* _TEXT SEGMENT_:
Also, I realized I still had systemd.unified_cgroup_hierarchy=0 on my cmdline - probably a leftover from using NVIDIA Docker - which would prevent Fedora 41 with systemd v256 from booting. Removing that parameter got me back to the same old symptoms.

During one boot, I got a kernel panic, but might be unrelated to the issue at hand.

Added nvidia

F40 and F41 use also the same kernel. That was not llikely to fix things.

Can you boot up a USB live image?

That is not supported (or about to be not supported) by systemd.

What else do you have on the kernel command line?

Yes, as I said, live system works fine. I used it to get a chroot.

Only rhgb, nothing else.

One idea is to force the ACPI OSI to Windows: Fedora 40 kde battery percentage not updating/always in charge - #19 by Espionage724

Another is to try toggling certain BIOS settings like:

  • CPU virtualization (controls IOMMU)
  • IOMMU
  • Resizable BAR
  • Above 4G Decode
  • SATA AHCI/RAID mode (single-drives on Intel RST still do AHCI in RAID mode but somehow differently)

And for Intel CPU, if you try with IOMMU enabled (needs CPU virt too), also add the kernel option: intel_iommu=on

With NVIDIA graphics, I’d also try nouveau.modeset=0 (never had a hard-reboot but have seen distros lock-up with newer RTX without that prior to installing NV open/proprietary drivers)

* _DATA PROVIDED_:
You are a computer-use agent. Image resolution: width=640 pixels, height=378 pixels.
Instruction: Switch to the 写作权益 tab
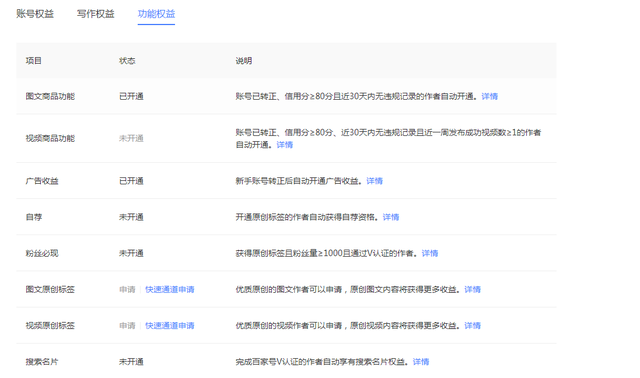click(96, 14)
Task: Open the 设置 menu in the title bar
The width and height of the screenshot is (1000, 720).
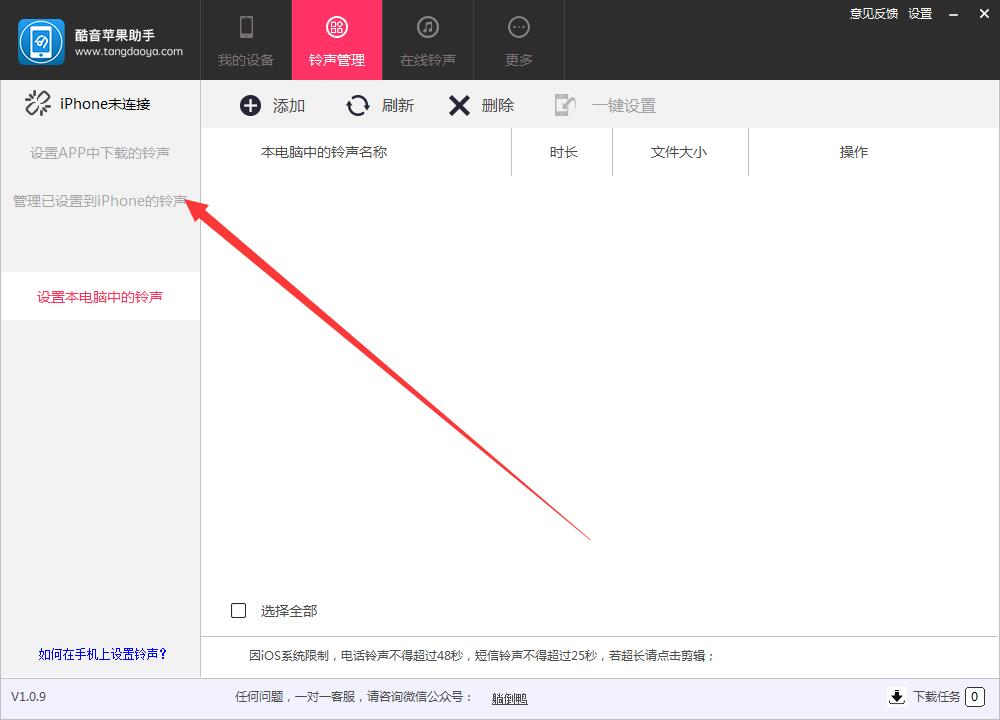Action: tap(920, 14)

* _WORK TASK A_: In the Fedora boot thread, why did the poster drop systemd.unified_cgroup_hierarchy=0 from the kernel command line? Answer in one to three sentences.
* _WORK TASK B_: Write the next part of the Fedora boot thread, picking up after its final post.

* _ANSWER AREA A_: The parameter was probably left over from using NVIDIA Docker, and it would prevent Fedora 41 with systemd v256 from booting. Removing it brought back the same old symptoms.

* _ANSWER AREA B_:
Can you boot on an older kernel?

@Espionage724 Indeed adding acpi_osi='Windows 2017' as a kernel boot parameter solved the issue and got my PC back to work again! Thanks a lot! :raised_hands:

Can you explain what’s behind this? And do you have a clue how this problem could occur out of nowhere in the first place?

1 Like

I’m not exactly sure (I’ll think about it a bit more later), but:

  • If Fast boot in BIOS is enabled, perhaps Windows does something Windows-specific to the UEFI, and it doesn’t get reset on next boot for other OSs
  • Fedora’s Live image might do something to block EFI vars for booting compatibility? Or sets something specific to ACPI also for compatibility?
  • Something with Linux kernel or potentially GRUB related to UEFI was updated/changed
  • In the kernel panic image the RIP mentions smp which sounds related to the CPU and HT/SMT, so maybe it’s some kind of power-saving or CPU-related ACPI or UEFI change somewhere
  • Did you do a BIOS update or let fwupd do any? The change could be from that
1 Like

acpi-kernel parameters: how to choose them (2021-03)

acpi_osi=linux on my Dell systems reduced the number acpi error messages.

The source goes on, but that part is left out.